Выбрать главу

— I told her straight up to her puss without a word of a lie to leave me in the Half Guinea or the Fifteen Shilling place. The last thing I wanted was for that twit to be buried above me. She’d drive me into the next life with the stink of nettles …

— Didn’t they try to stuff someone in on top of you also, Kitty? …

— Some little wretch from Clogher Savvy that I never knew, nor knew anything about her family. By the oak of this coffin, I swear, I got rid of her with a flea in her ear. “I’m really in a bad way if I’m laid out with the beggars of Clogher Savvy in the cemetery clay,” I said …

— Honest. They had dug my grave also. Some old woman from Shanakill. “Ugh,” I said, “to put that rough diamond from Shanakill down in the same place as me! I wouldn’t mind if she had some culture! …”

— Hoora! Do you hear that slattern from Gort Ribbuck of the puddles throwing insults as Shanakill? Listen to me! I’m going to burst! …

7.

— … Fell from a haystack …

— … God help us all! It’s a disaster they didn’t bring my bones east of the Fancy City … Sunset would not slink slidingly down there. Morning would not break like a strange gypsy woman wandering the byroads of hill and the cliff paths ashamed to face the first begging of the day. The moon itself would not have to shine on innumerable stocks of stone, and ribs of rock, and cursed coves when she chose to come to kiss me. The broad expanse of meadow would be spread before her in a multicoloured tapestry. Rain would not arrive suddenly like the sudden bullet of a sneaky sniper from a smudgy spot, but rather like unto the glorious and majestic appearance of a queen bringing laws and prosperity to her people …

— Dotie! Sentimentality!

— That girlish stupidity again …

— … Look at me, the murderer gave me a lousy bottle …
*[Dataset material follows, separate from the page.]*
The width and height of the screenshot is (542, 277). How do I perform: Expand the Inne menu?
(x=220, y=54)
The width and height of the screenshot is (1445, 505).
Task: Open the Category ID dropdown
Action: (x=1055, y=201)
— … Went to the Plaza at seven … She comes along … That lovely smile again. Takes the chocolates. A film … There was a film in the Plaza — she had seen all the films in the town already. Go for a walk or go to a dance … She had been on her feet in the betting office all day … Tea … She had only just had one. The Western Hotel … Certainly, a short break would do her no harm …

“Wine,” I said to the waiter.

“Whiskey,” she said.

“Two double whiskeys,” I said …

“Two more double whiskeys,” I said …

“I have no more whiskey,” the waiter said. “Do you know how much whiskey you have already drunk since seven o’clock: twelve double whiskeys each! Whiskey is scarce …”

“Stout,” I said.

“Brandy,” she said.

“Two large brandies,” I said …

“Do you not realise,” said the waiter, “that it’s well past one o’clock, and even if this is The Western Hotel you still have to be careful. A police raid, maybe …”
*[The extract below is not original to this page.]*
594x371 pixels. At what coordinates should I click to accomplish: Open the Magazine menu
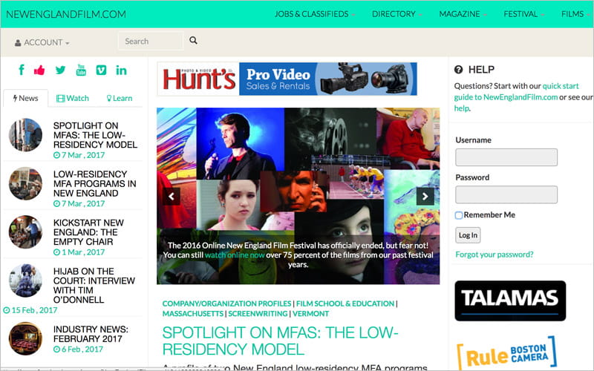pos(464,14)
“I’ll walk you home, as far as your door,” I said, just as the waiter was closing the door of the hotel after us.

“You walk me home to my door!” she said, “The way you are it looks more likely that I have to walk you home. Straighten up a bit or you’ll fall through that window. You can’t hold your drink, can you? I have my head together, despite the fact I have guzzled more brandy than you! You wouldn’t know I touched a drop … Watch that pole for chrissake … Walk straight. I’ll hold your arm, and I’ll take you as far as your door. Maybe we’d get another few scoops in Simon Halloran’s place on the way up. It’s an all-night joint, and never closes ’til morning …”
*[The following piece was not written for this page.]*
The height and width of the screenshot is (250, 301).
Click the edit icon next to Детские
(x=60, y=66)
I managed to cadge a look at her in the dim street light. She had a broad smirk on her face. But when I stuck my hand in my pocket and emptied it out, I discovered I only had one shilling left.

— You airhead …

— … My God almighty, as you say yourself …

— … I’m telling you God’s honest truth, Peter the Publican. Caitriona Paudeen came in to see me. I remember it well. Sometime around November. That was the year when we really gave Garry Abbey’s field a proper going over. Mickle was spreading seaweed the same day. I was expecting the kids home from school any minute and I had just turned over the potatoes in the embers for them. Then I sat down in the corner mending the heel of a sock.

“God bless all her,” she said. “Same to you,” I said. “You’re very welcome Caitriona, sit yourself down.”

“I can’t really stay,” she said. “I have my work cut out getting ready for the priest. He’ll be in on top of me in about nine or ten days. There’s no point in me beating about the bush, Kitty. You sold the pigs at the last fair. Ours won’t be ready until St. Brigid’s Day, if God spares them … I know it’s a big favour to ask, Kitty, but I wonder could you loan me a pound until next St. Brigid’s Day fair, I would be really extremely grateful to you if you could give me that pound. I have to do something about the chimney, and I’ve decided to buy a round table for the priest’s breakfast. I have two pounds myself …”

“A round table, Caitriona?” I says. “But sure, nobody has a round table around here apart from rich people. Why wouldn’t he just eat from an Irish table just the same as every other priest we ever had?”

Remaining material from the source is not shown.